During the last few years right wing politicians have increasingly applied the formula of Majoritarianism to attain power in constitutional democracies with great success.
Majoritarianism is a political philosophy with an agenda to assert the power of majority of the population to entitle it a certain degree of primacy in society, and the right to make decisions that affect the whole society.
These politicians assert the race, religion or language card of the majority at the expense of minorities to divide the society into us and them, thereby attracting a large swath of electoral votes from the majority community to gain power and remain in power.
During this scenario the minorities are rendered as second class citizens and demonised in order to undermine their fundamental rights enshrined in the constitution and their human rights through international conventions and agreements.
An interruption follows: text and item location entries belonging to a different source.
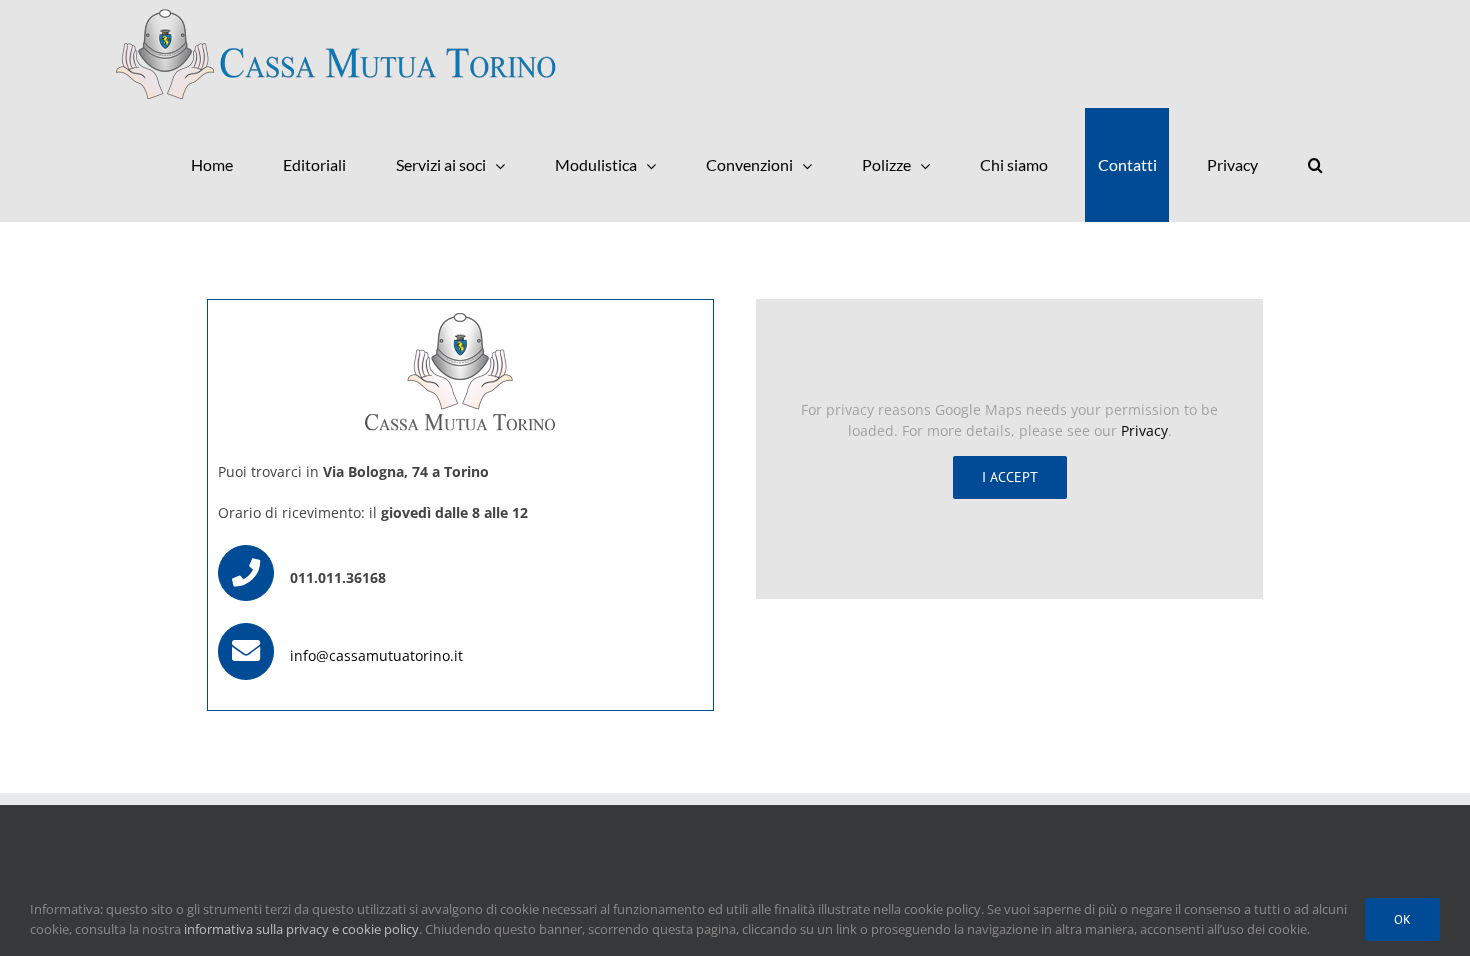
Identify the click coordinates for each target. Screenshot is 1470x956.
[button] (1315, 165)
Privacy (1144, 430)
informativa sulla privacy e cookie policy (301, 929)
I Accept (1010, 477)
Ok (1402, 919)
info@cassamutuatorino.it (376, 655)
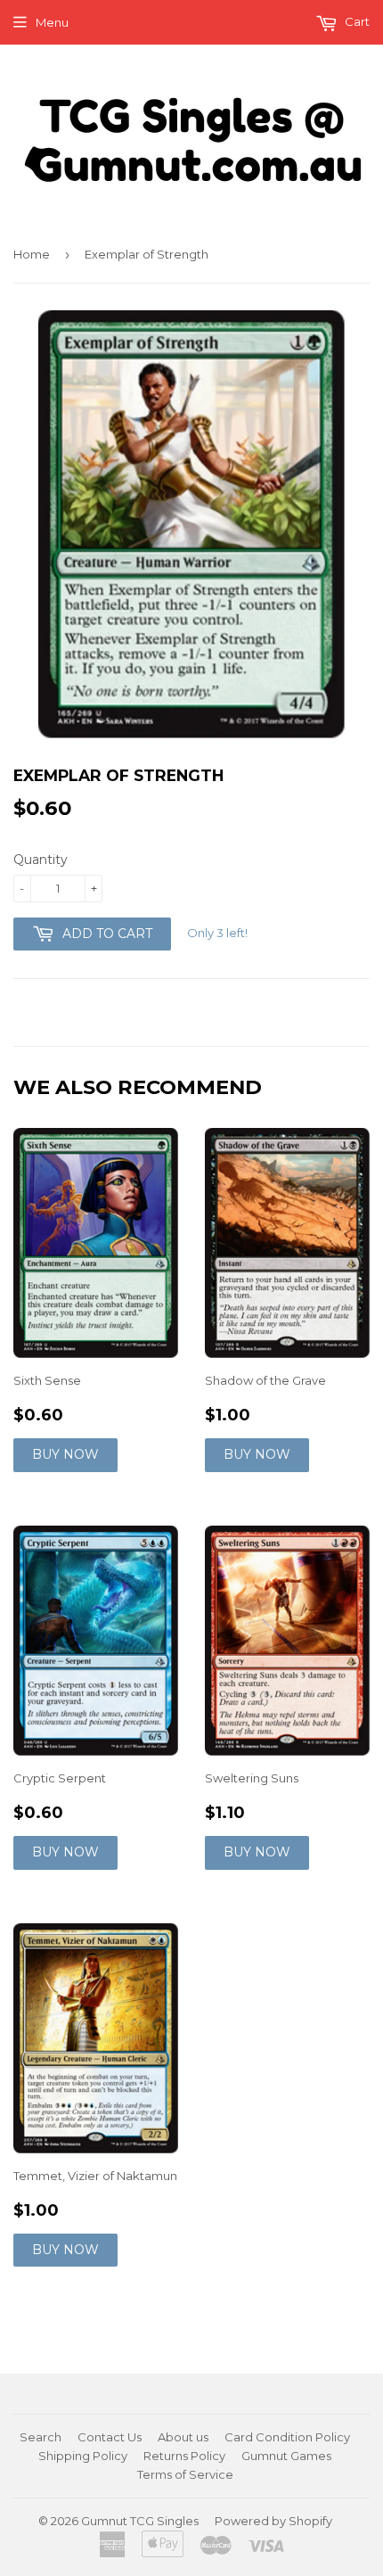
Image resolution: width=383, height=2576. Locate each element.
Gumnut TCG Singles (140, 2521)
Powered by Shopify (273, 2521)
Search (40, 2437)
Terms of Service (185, 2474)
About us (183, 2437)
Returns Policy (184, 2455)
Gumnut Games (286, 2455)
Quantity (40, 860)
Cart (356, 21)
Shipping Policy (82, 2455)
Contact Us (109, 2437)
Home (31, 254)
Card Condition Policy (287, 2437)
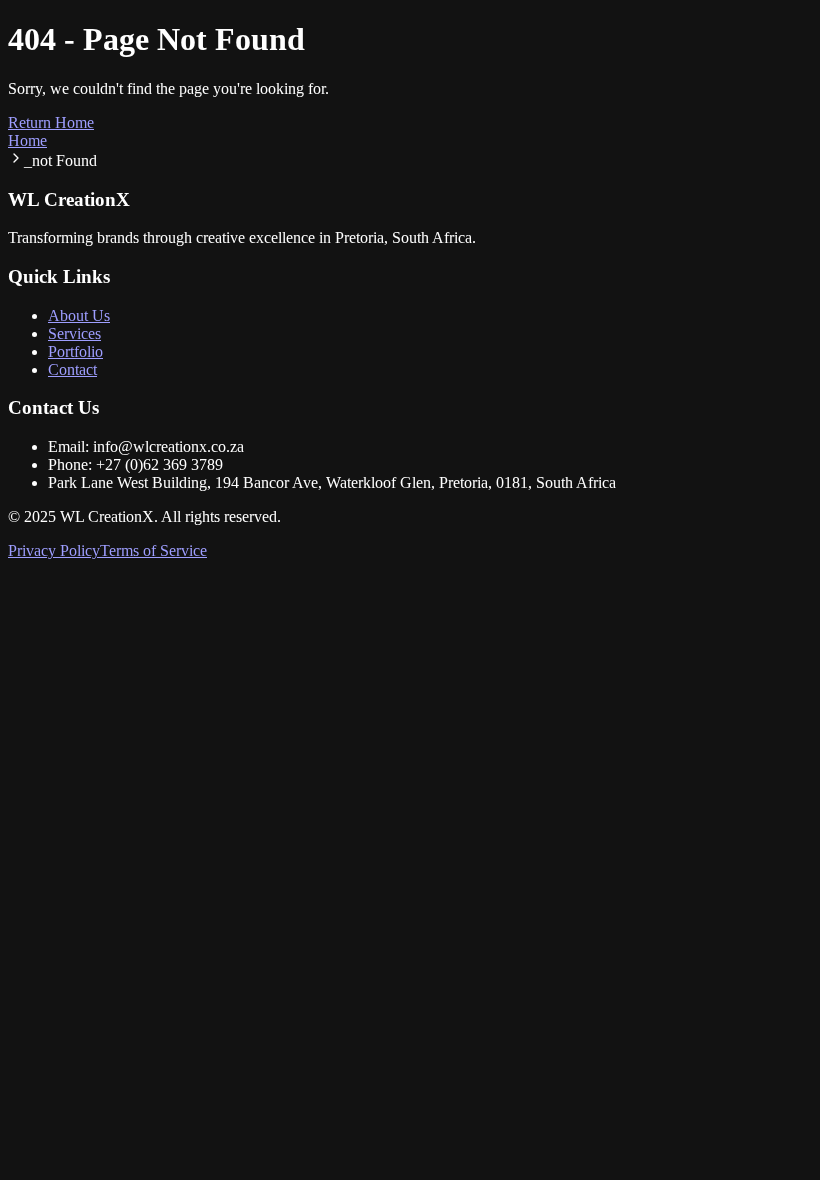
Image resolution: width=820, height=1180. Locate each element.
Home (27, 140)
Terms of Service (153, 550)
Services (74, 333)
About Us (79, 315)
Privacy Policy (54, 550)
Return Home (51, 122)
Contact (72, 369)
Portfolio (75, 351)
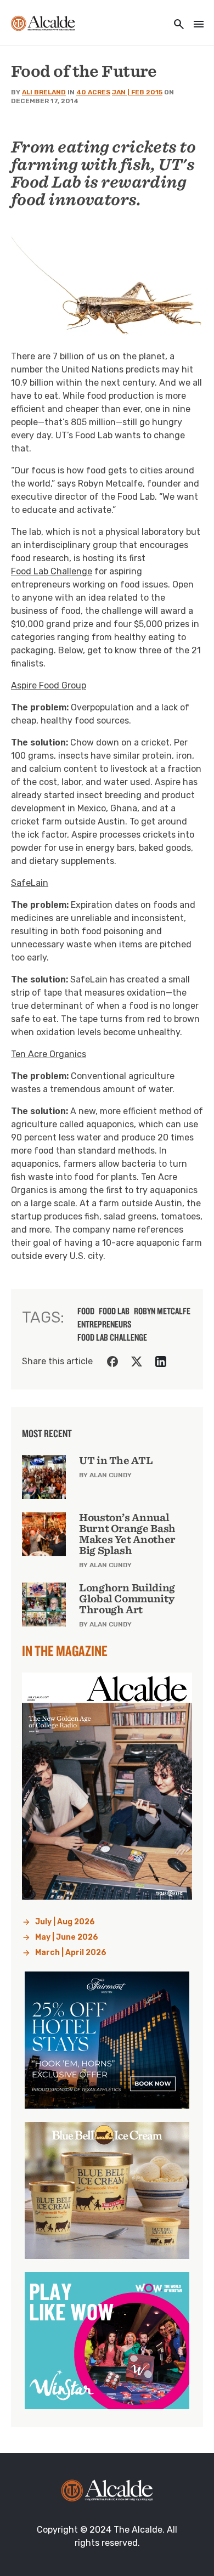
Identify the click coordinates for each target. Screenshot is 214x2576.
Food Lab (114, 1311)
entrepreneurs (104, 1324)
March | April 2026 (70, 1952)
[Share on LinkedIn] (160, 1361)
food (85, 1311)
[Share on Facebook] (112, 1361)
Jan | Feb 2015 (137, 92)
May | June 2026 (66, 1937)
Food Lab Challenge (51, 571)
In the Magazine (65, 1650)
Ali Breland (44, 92)
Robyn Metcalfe (162, 1311)
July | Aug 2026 (65, 1922)
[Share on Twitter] (136, 1361)
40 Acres (93, 92)
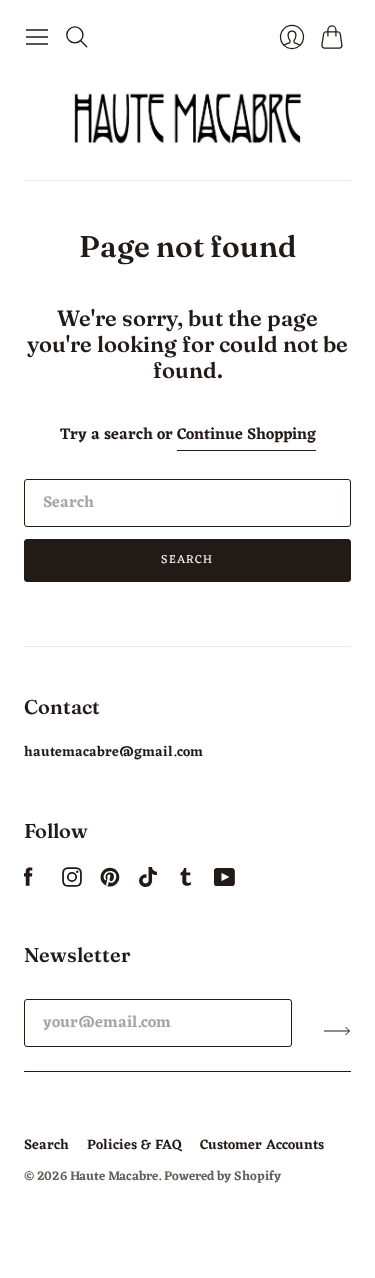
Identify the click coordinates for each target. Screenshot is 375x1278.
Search (187, 560)
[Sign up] (337, 1031)
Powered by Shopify (222, 1176)
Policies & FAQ (134, 1145)
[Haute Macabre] (188, 118)
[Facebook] (28, 883)
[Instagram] (72, 883)
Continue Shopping (246, 435)
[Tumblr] (186, 883)
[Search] (77, 37)
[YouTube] (224, 883)
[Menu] (37, 37)
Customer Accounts (262, 1145)
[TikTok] (148, 883)
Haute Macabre (114, 1176)
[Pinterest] (110, 883)
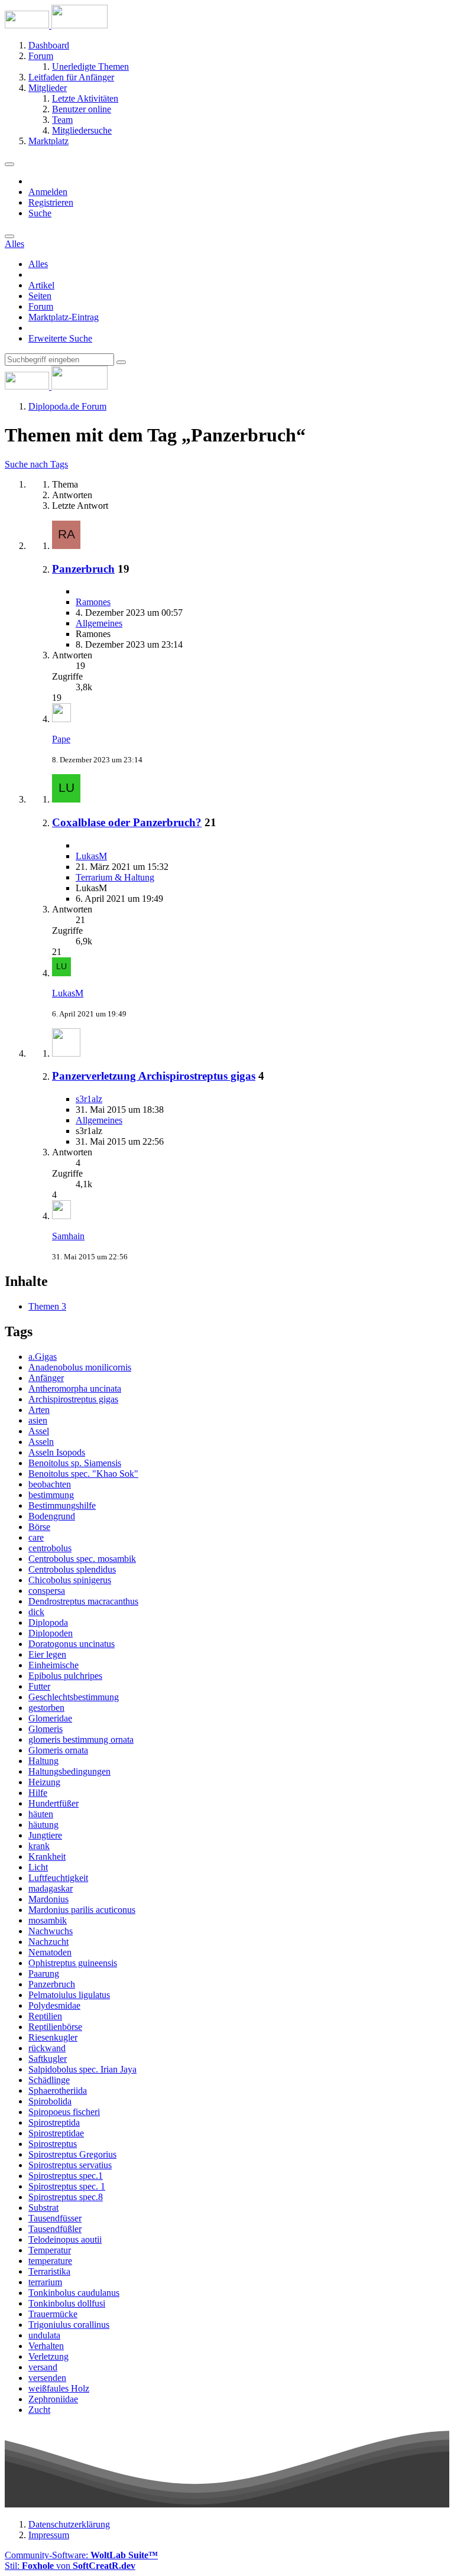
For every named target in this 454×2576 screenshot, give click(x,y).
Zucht (39, 2410)
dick (36, 1612)
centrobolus (50, 1548)
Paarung (43, 1973)
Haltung (43, 1761)
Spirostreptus (52, 2144)
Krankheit (47, 1856)
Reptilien (45, 2016)
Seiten (39, 296)
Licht (38, 1867)
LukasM (91, 856)
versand (42, 2367)
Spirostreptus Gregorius (72, 2154)
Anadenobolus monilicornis (79, 1367)
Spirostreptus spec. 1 (66, 2186)
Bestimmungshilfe (62, 1505)
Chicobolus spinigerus (69, 1580)
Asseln (41, 1442)
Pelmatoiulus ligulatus (69, 1995)
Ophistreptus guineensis (72, 1963)
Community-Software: (81, 2555)
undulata (44, 2335)
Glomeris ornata (58, 1750)
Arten (39, 1410)
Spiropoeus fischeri (64, 2112)
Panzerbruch (83, 569)
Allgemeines (99, 623)
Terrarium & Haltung (115, 877)
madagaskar (50, 1888)
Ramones (93, 602)
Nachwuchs (50, 1931)
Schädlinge (49, 2080)
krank (39, 1846)
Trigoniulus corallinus (68, 2325)
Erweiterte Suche (60, 338)
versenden (47, 2378)
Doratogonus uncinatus (71, 1644)
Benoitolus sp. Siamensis (74, 1463)
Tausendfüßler (55, 2229)
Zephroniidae (53, 2399)
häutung (43, 1825)
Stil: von (70, 2566)
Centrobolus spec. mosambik (82, 1559)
In extreme cases, attempts are made to eliminate them such as the classical case in Nazi Germany and recently in Bosnia where minorities were eliminated through mass murders.
Donald Trump in the US, Narendra Modi in India, Benjamin Netanyahu in Israel are the most glaring example of right-wing politicians who have successfully utilised the philosophy of Majoritarianism within democracies to gain and remain in power.
To some extent Boris Johnson in UK and Scott Morrison in Australia surprisingly attained electoral success benefiting from the use of Majoritarianist slogans.
However, in true constitutional democracy the majority should not be allowed to exclude minorities from participation in the democratic process and should safeguard their fundamental rights.
Although freedom of speech is one of the fundamental values in a democracy, checks and balances must be legislated in order for politicians and others in influential positions to refrain from hate speech and demonisation and vilification of minority communities.
Freedom of speech must be exercised in a responsible way and politicians should not target minorities for cheap electoral gains.
Hate speech leads to violence as we have witnessed it last year in Christchurch on Friday 15 March and later in other places.
The golden values of true democracy including the safeguarding of the fundamental rights of all its citizens equally can only bring about harmony in our society and peace in our life.